Chapter 5 Spatial ability and success in solving algebra word problems
5.2 Summary of results for problems and core competency questions
To begin addressing the hypothesis that problem representation and not problem solution is connected to spatial ability, Pearson correlation coefficients between scores on all three variables were calculated. The sample was then grouped by spatial ability into weak and strong visualizers to compare the problem and question scores of this dichotomous grouping.
This analysis of math scores was followed by looking at performance on the individual questions and problems. Two approaches to analysing math performance were taken. One was to group the sample into correct and incorrect groups and compare the PSVT:R scores of each group, calculating the magnitude and significance levels of any differences. The second was to calculate point-biserial correlation coefficients between the score on the problem or question (either 0 or 1) and the PSVT:R score.
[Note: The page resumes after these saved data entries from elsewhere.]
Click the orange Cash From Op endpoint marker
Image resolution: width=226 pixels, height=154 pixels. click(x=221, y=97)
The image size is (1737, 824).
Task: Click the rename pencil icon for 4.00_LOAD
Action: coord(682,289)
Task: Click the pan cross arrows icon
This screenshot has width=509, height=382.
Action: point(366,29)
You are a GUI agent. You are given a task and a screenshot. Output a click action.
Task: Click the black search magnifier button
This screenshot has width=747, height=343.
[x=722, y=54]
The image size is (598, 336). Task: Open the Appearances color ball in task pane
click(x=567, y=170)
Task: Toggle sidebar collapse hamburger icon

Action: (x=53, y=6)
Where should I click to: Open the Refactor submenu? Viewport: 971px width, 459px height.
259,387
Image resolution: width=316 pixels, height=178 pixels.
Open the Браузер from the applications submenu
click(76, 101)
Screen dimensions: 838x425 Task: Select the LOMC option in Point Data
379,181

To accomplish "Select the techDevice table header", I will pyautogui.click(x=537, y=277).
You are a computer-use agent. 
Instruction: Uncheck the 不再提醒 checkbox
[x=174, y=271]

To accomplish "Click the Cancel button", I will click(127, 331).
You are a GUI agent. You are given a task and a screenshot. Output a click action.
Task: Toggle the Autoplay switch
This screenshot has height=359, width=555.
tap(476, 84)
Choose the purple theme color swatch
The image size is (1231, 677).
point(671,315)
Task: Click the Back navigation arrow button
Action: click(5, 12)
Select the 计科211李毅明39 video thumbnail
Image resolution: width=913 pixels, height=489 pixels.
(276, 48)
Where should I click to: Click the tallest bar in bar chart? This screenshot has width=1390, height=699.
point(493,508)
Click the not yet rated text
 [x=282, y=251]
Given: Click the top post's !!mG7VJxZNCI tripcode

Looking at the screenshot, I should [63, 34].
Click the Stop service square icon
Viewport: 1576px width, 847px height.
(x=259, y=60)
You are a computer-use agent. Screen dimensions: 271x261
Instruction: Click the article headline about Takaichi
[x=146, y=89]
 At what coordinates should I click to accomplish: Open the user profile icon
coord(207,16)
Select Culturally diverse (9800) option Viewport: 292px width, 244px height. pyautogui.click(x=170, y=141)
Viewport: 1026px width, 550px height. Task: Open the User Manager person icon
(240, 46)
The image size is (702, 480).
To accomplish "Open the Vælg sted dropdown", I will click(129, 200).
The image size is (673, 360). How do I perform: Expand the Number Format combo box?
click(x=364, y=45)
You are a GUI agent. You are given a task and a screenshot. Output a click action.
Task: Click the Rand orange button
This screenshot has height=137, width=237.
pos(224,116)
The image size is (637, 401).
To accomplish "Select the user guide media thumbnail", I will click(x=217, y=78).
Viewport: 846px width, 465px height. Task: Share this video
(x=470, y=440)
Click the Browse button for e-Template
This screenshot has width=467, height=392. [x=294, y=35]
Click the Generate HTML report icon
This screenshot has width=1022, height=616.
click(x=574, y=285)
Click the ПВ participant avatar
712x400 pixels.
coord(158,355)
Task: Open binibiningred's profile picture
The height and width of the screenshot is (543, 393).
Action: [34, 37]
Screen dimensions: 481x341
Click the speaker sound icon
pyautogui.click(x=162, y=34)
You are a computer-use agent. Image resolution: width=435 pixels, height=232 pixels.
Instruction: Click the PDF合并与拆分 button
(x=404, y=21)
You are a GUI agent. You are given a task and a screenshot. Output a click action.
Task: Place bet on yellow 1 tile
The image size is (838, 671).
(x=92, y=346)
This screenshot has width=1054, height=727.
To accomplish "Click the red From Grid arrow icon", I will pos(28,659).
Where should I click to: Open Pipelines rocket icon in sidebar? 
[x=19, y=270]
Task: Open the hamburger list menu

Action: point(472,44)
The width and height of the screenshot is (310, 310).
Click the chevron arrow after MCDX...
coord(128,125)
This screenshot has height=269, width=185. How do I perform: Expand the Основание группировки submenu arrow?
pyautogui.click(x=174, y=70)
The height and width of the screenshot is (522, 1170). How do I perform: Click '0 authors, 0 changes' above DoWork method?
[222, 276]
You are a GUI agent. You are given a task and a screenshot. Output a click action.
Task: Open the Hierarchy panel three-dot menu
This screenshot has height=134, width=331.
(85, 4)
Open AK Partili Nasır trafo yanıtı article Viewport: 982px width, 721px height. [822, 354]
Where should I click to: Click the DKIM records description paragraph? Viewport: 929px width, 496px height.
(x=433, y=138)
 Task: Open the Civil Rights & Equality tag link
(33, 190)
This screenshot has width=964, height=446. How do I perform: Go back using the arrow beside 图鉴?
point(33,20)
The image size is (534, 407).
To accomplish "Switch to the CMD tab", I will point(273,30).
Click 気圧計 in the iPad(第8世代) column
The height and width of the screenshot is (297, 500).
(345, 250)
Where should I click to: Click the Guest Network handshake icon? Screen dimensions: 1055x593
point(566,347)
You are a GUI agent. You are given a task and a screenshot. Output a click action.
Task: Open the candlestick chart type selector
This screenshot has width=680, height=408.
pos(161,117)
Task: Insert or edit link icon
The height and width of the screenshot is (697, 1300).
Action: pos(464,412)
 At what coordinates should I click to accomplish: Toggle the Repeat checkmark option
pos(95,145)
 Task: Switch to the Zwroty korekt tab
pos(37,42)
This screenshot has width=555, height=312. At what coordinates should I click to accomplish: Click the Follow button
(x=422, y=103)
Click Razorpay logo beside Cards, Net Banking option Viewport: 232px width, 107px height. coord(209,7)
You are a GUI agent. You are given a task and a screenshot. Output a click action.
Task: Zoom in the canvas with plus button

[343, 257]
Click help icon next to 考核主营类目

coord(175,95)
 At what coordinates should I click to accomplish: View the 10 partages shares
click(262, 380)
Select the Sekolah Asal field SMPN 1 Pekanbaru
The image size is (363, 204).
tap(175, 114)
Correlations between measures
A strong and highly significant correlation coefficient was measured between the PSVT:R and the math problem scores: F(1, 114) = 47.42, r(113) = .544, r2 = .296, p < .001 (Table 5-5). In
contrast, there was a negligible and insignificant correlation coefficient measured between the PSVT:R and the math questions: F(1, 114) = .1.99, r(113) = .131, r2 = .017, N.S. Lastly, the math problem scores were found to have a significant correlation with the questions: F(1, 114) = 23.974, r(113) = .418, r2 = .175, p < .001. The Pearson correlation is based on the assumption that the data are normally distributed which is violated in the case of the math question data.
It is more appropriate, therefore, to use the non-parametric Spearman correlation coefficient and this was calculated as rS = .459, p < .001 for math problems to questions and as rS = -.153, N.S. for the PSVT:R to questions. With either method – Pearson or Spearman - the correlation coefficient between the two math measures is significant with 18 to 21 % of variation shared between them.
Table 5-5. Correlation matrix for scores on the PSVT:R, math problems and math questions, n
= 115.
These findings indicate a stark contrast in magnitude and significance between the PSVT:R correlations with each math measure: 30 % of the variation in the PSVT:R data is shared with the problem scores but nothing of significance is shared with the question scores. This
difference indicates that the null hypothesis – there is no difference between weak and strong visualizers on either math measure – is false. The correlation values tell us that as PSVT:R scores increase, math problem scores also increase but math question scores remain constant.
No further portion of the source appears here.